“Why?” He murmured feebly, His head sinking on my shoulder.

“Because I say it!” I answered in the same low voice; and with that I held Him from me and began to untie the cloths. When He was free, I drew myself apart and unsheathed my old sword, leaving the belt and scabbard lying on the snow by one of the wolves. Now I went up and whispered to the trembling figure again, “You shall fight!” I whispered, still in a low voice.

“I will not fight!” He said.

“You will fight for your honour!”

“I will not fight!” He replied.

“You will fight for your name.”

“I will not fight,” He said once again.

Then I stopped for a moment. Then I went up to Him slowly, and whispering to Him, “I was the husband of Elsa, and you broke my life when you were young, and now that you are old and I am dead, I shall kill you here where the wolves stand”; and with that, lightly, that I might not strike Him down, I hit Him on the cheek.
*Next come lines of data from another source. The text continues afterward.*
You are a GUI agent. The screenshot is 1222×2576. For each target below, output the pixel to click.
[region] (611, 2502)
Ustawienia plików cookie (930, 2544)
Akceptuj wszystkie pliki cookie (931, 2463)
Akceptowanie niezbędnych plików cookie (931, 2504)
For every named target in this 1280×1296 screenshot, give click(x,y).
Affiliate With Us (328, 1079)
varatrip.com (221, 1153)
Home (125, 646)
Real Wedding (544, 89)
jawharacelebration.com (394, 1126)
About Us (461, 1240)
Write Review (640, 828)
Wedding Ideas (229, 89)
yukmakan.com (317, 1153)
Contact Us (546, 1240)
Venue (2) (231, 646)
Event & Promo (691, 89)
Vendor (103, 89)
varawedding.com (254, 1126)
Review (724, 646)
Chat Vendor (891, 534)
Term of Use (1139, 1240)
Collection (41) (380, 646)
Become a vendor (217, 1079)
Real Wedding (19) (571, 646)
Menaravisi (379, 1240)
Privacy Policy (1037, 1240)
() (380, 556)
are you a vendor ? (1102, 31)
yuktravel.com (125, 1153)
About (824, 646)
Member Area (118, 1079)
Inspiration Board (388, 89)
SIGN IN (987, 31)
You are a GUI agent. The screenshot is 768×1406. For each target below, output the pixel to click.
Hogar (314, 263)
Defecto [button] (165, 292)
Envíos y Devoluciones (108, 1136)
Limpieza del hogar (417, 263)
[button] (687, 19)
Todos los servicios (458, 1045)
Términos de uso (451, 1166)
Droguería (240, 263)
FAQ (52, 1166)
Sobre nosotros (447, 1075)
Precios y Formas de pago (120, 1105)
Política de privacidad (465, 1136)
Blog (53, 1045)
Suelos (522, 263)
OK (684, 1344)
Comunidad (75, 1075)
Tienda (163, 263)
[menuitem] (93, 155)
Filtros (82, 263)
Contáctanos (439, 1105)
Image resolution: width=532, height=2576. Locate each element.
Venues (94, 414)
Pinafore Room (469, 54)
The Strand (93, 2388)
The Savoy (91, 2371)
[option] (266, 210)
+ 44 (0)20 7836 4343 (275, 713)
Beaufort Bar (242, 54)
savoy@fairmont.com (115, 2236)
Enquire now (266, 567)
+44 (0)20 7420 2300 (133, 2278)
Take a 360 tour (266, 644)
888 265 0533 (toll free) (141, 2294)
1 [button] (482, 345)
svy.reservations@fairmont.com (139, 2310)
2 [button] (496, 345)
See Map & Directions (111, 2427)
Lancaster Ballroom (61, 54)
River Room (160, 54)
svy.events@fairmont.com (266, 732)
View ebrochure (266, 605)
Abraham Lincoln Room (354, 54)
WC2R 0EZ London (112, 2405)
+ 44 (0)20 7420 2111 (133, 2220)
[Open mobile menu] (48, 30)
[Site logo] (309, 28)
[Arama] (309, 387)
For an instant He stared at me, one side of His face white as the other grew crimson, and His old eyes flashed for a moment, and His shoulders squared themselves; but His arms, after one quick motion, hung still at His sides, and I heard Him murmur again, “I will not fight!” Then a wrath seized me, and swinging my sword on high I stepped slowly towards Him and let my point drop back slowly over my shoulder till it hung down to the snow, then wheeling suddenly and bringing it forward with a shortening of the arms and a yell that echoed through the empty forest, I hit Him with the rusty blade where the neck branches to go to the shoulder, and my blade travelled till it struck the hip-bone on the other side. Then with my foot on His waist, I drew my sword out and wiped it on the snow; wiping it many times till it was quite clean, then picking up the sheath and buckling the belt around me, I covered my sword and passed between two of the wolves and up the hill, and away to where the horse was tied. The moon fell down straight into the valley, and as I rode back again the way I had come under the dark trees and past the glittering hill-tops, I heard behind me melancholy howling coming from the place where the wolves danced.

This is all of my tale, except that I stabled the horse before dawn at the farmer’s, and gave him food and drink, and then walked by the sea road as the dawn broke.